In response to the bombing, Saudi Arabia's official religious figures swiftly condemned the attack in religious terms, with the country's grand mufti, Shaykh Abd al-Aziz al-Shaykh, saying that the attackers "are working to divide the ummah [Muslim community] and incite and spread fitna [strife]" (al-Sharq al-Awsat, May 23). The government also said that it was investigating the incident and that the bomber's father had been arrested (al-Arabiya, May 23). In addition, a spokesman from the country's Ministry of Islamic Affairs reiterated that the government would take action against any state preachers who were openly sympathizing with extremists, including on social media, and the country's state-funded preachers should continue to spread what he called a "moderate and centrist message" (al-Arabiya, May 25). The nature of the May 22 attack, involving a suicide bomber targeting Shi'as at prayer in a mosque, is a significant escalation in the Islamic State's targeting of Shi'as in Saudi Arabia. In the previous most significant such incident, in November 2014, five Shi'as celebrating the Shi'a festival of Ashura were killed in the country's al-Ahsa district in a gun and grenade attack by three Islamic State supporters, veterans of the fighting in Iraq and Syria (al-Jazeera, November 4, 2014).

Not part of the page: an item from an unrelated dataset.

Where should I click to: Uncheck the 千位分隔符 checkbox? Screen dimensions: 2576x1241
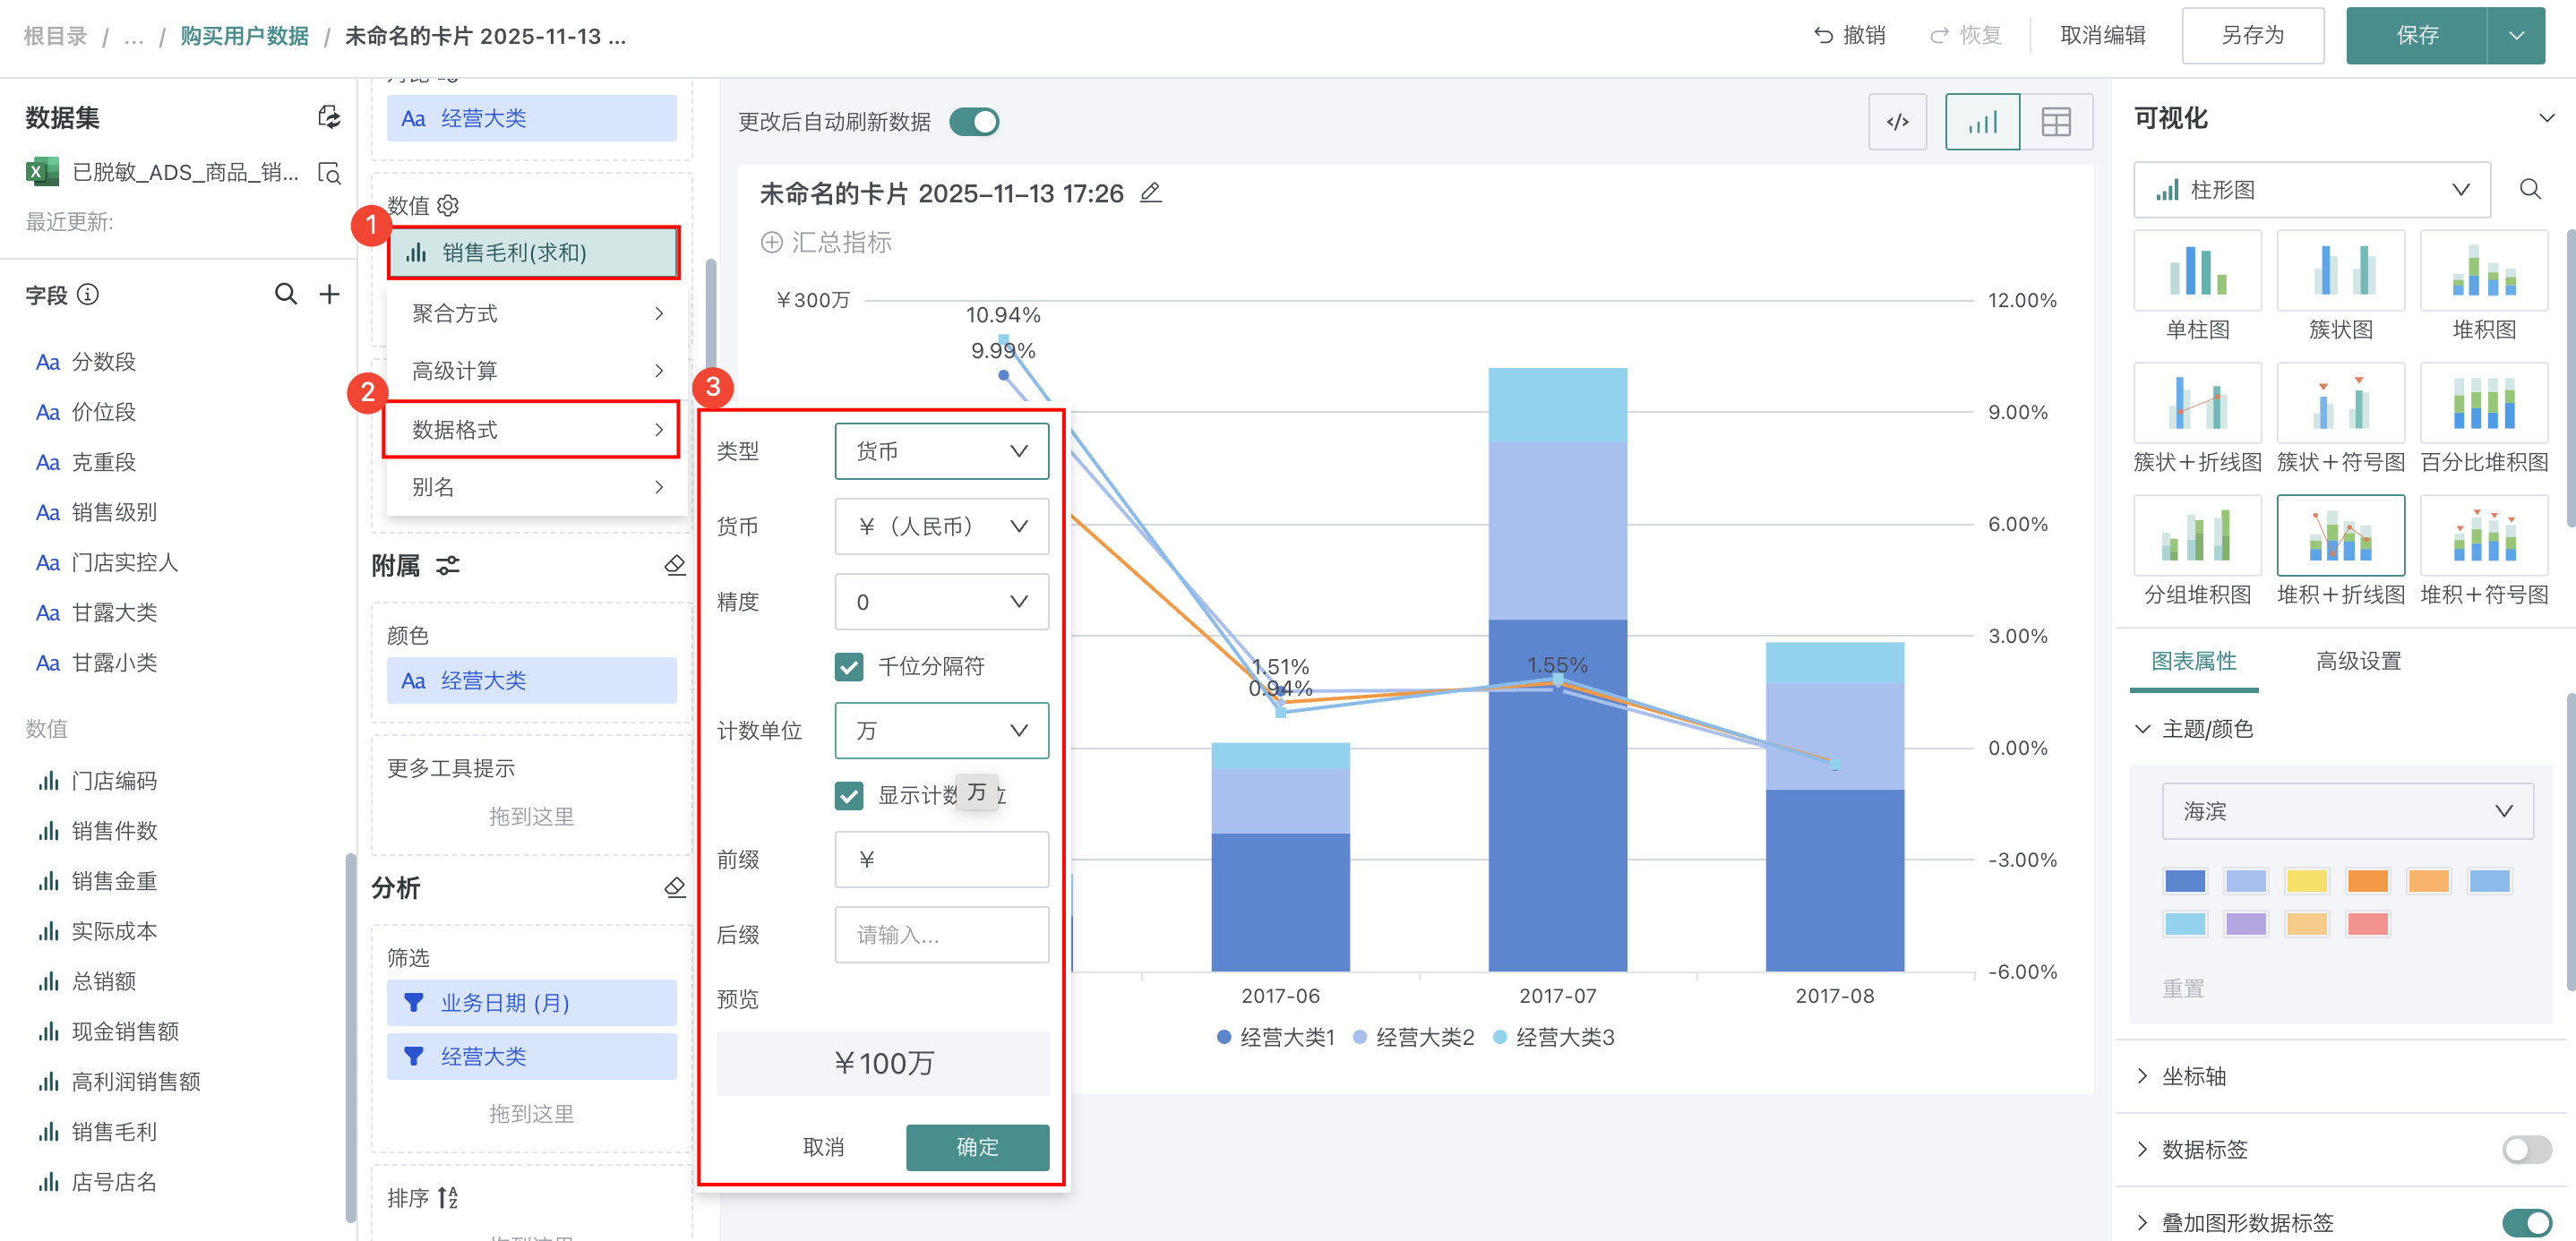849,666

The government's latest promises to crack down on extremist preachers and online expressions of support for jihadists may help to restrain some of the country's many official and unofficial preachers, and they show that the government now at least recognizes that extremist sectarian sentiments play a role in inspiring jihadist attacks. However, in coming years, the country will nevertheless continue to face considerable challenges from the Islamic State, whose very name and its open aspirations to lead the world's Muslims through a nominally meritocratic and pan-national caliphate system is a fundamental political and ideological challenge to Saudi Arabia's claims that the country's monarchy is the defender and apotheosis of true Islam. Ironically, however, the Islamic State and Saudi Arabia also share much in common, in particular, their present fixation on the alleged threat that Shi'as pose both to Sunni regional political predominance and, at a theological level, to Islam itself. Moreover, while the Islamic State is engaged in terrorist attacks on Shi'as in Iraq, Syria and Saudi Arabia, the latter is itself engaged in a massive political and military effort to contain what it sees as Shi'a expansionism, conducting military interventions directly in Yemen, backing sectarian Sunni forces in Syria and working closely with Gulf countries like Bahrain, where a Sunni monarchy rules over an often restive Shi'a majority population. As a result, just as in the 1990s, when the Saudi religious establishment's anti-Western rhetoric helped to prepare the ground for destabilizing jihadist attacks against Western targets in the country, so Saudi Arabia now finds its domestic stability threatened by the same sectarian sentiments that it has helped to stir up across the region.